The theme for what to think about today came out of the radio on a home-to-church-to-Grandma's-to-church-to home run. (Now you know why I don't look forward to Sunday mornings.)
The guy on NPR with a book to push was saying that humans and other higher primates are wired for empathy, to think along with one another, to be socially cohesive. I believe (though I'm not sure since I was calculating whether or not I'd make it through a green light at this point)--I believe he pronounced the end of the era of original sin and the beginning of an era where we would begin to understand that history should be written by the common folk who all get along with one another. Not by the powerful.
I'm oversimplifying. Big time. But never mind.
(I've really grown to dislike this short-sentence one-line paragraph transition gimmick, but that won't stop me from using it--I want to watch "Emma" on Masterpiece in 12 minutes. Masterpiece--the former Masterpiece Theater. Speaking of pretentiously short. Oh, never mind. Again.)
I don't doubt the research that says we're wired for empathy. This is how babies learn to interpret their social world. But there are so many challenges to that empathy, so many ways for it to get distorted.
Later this morning the sermon at church was called "Insider Outsider" (again, I am failing to check this for accuracy). Yes--those folks in Luke didn't like Jesus pointing out to them that God helped people from outside their community.
Empathy, which should link us to others, also locks us into thinking alike, thinking everyone in our social group thinks alike, because if they didn't think like us, they wouldn't be in our social group.

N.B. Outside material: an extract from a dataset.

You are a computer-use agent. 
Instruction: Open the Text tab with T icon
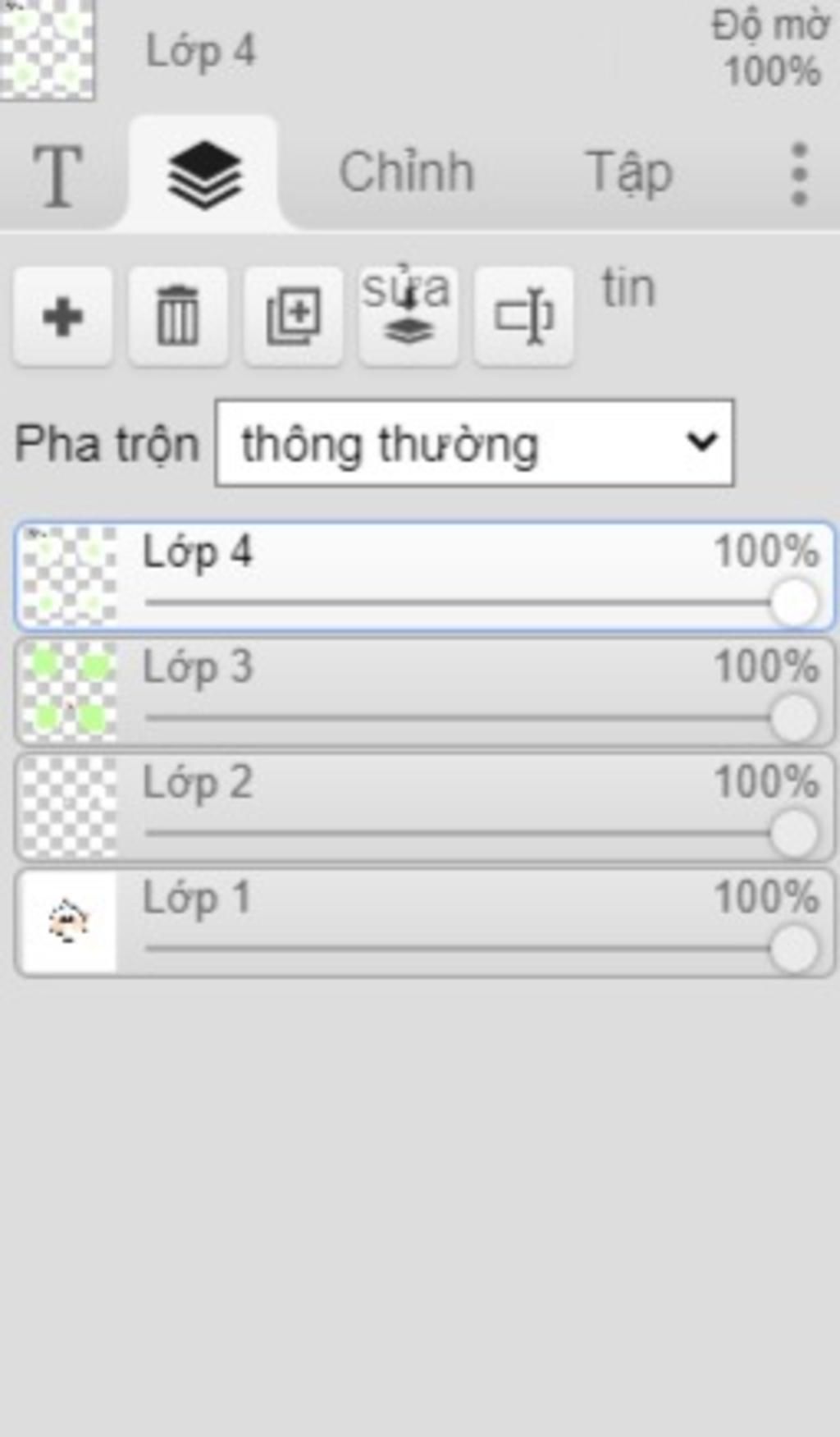[x=57, y=174]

But boy, if we're all competing for the same cherries, or the same woolly mammoth meat, or the approval of someone powerful, charismatic, or mystical (i.e.,if we want that person to empathize with us), our wiring gets kinked. That distortion pulls us away from being the empathically-wired creature made by God as an image of the divine. And voila, injustice, selfishness, sin, societies at war with one another.